Let's clear this up. Here's the original e-mail:
>From: Leeson <firstname.lastname@example.org>
>Date: Wed, 26 Nov 1997
>Subject: [TowerTalk] Wideband 80 & 40 dps
>There's an interesting method of broadbanding antennas mentioned in
>various ARRL publications by Frank Witt, AI1H. It uses the transmission
>line length you are going to need anyway to match at two frequencies in
>the band (say 3.52 and 3.80 MHz). It's also mentioned in a text I use
>teaching a graduate microwave course at Stanford, and I have been
>wanting to try it.
>Here is a summary of an 80m inverted vee I put up that matches 1:1 at
>the cw and ssb frequency. The inverted vee is designed using AO to
>resonate at 3.67 MHz (geometric mean of two frequencies of interest),
>and to have enough height and included angel to have a resistance at
>resonance of 70-75 ohms. The apex is at 120 ft, and the angle is about
>120 degrees. I use the AO optimizer, then knock off 1% length from
>Now for the interesting part. I measured a full wavelength of 50-ohm
>coax using the MFJ-259 antenna scope. Using Belden 8214, it's about 205
>feet long, connects to the antenna 1:1 balun and comes down to the
>ground. Next is conected a 1/4 wavelength of 75-ohm coax.
>At the transmitter end of the 75-ohm quarter wave, the match is perfect
>(less than 1.1:1) at 3520 and 3800! This should work for a horizontal
>dipole, or any antenna with impedance in the 75-ohm range.

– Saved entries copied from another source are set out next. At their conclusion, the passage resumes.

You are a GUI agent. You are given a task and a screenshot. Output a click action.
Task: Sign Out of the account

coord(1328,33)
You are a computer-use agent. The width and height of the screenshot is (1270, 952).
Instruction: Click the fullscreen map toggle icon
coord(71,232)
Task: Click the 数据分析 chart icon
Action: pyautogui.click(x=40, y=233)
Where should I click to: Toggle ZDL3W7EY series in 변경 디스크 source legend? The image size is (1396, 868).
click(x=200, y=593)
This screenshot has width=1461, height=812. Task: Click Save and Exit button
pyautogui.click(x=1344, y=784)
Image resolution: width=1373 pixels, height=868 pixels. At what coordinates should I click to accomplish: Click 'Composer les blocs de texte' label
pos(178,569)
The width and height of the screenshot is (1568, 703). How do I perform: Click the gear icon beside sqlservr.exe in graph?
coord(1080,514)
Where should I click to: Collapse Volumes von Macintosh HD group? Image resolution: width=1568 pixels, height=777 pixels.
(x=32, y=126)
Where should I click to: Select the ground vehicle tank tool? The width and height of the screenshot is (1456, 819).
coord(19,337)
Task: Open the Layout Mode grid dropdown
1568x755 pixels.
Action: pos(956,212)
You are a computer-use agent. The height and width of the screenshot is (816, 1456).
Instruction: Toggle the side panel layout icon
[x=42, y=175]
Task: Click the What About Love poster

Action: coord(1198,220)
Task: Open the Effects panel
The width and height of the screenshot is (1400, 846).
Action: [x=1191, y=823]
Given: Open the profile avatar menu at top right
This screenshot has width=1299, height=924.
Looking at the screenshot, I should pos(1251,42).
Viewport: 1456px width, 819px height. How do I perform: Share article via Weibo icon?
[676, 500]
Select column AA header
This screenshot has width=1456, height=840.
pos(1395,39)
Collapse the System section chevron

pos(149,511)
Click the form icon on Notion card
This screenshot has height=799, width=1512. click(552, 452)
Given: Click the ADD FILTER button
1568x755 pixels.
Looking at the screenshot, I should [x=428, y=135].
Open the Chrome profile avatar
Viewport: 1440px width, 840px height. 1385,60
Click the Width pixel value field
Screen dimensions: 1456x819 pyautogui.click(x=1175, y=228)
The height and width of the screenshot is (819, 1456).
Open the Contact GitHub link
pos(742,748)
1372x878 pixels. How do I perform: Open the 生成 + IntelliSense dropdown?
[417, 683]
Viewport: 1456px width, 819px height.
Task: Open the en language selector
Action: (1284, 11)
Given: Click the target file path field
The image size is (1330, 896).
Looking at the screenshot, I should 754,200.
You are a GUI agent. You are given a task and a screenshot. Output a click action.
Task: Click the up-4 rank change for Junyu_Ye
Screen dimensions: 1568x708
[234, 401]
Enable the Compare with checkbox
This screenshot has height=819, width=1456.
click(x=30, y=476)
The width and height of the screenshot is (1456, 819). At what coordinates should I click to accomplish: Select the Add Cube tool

>To see if this was a fluke, I put up a 40m dipole at 50 feet for
>Sweepstakes. It uses a half-wave of 50-ohm coax followed by the
>quarter-wave section of 75-ohm coax, and it matched fine at 7.0 and 7.25
>To see how this works, the best tool is Wes Hayward's Microsmith Smith
>chart program (ARRL), but you need a reasonable RLC model for the
>antenna impedance. I do this by getting the impedance of the antenna
>from AO, using a spreadsheet to figure out what the equivalent series L
>and C should be, then using that in Microsmith. A better dipole
>impedance model has the resistance across the inductor, so the variation
>of R with frequency is better modeled.
>Once you have the antenna impedance model, you can see why this scheme
>works. The electrical line length (in wavelengths or degrees) is less
>at the low end of the frequency range and more at the high end, and it
>tends to wrap the impedance plot into a much smaller range. Once you
>have gone enough half-waves, you can convert the impedance to 50 ohms
>with a transformer or quarter-wave section. AO, Microsmith and the
>MFJ-259 working together make it easy, and my curiosity is satisfied.
>You can use this on any antenna, but if you want to do it with a Yagi,
>you need to work harder on the model (try RLC plus a short negative line
>length), and you will find it takes an awful lot of line length if the
>resitive part is less than 70 ohms or so. But I plan to use a W2FMI
>transformer to get the impedance up where I can use this on a 3-el 40.
>Hope this is of interest, give it a try.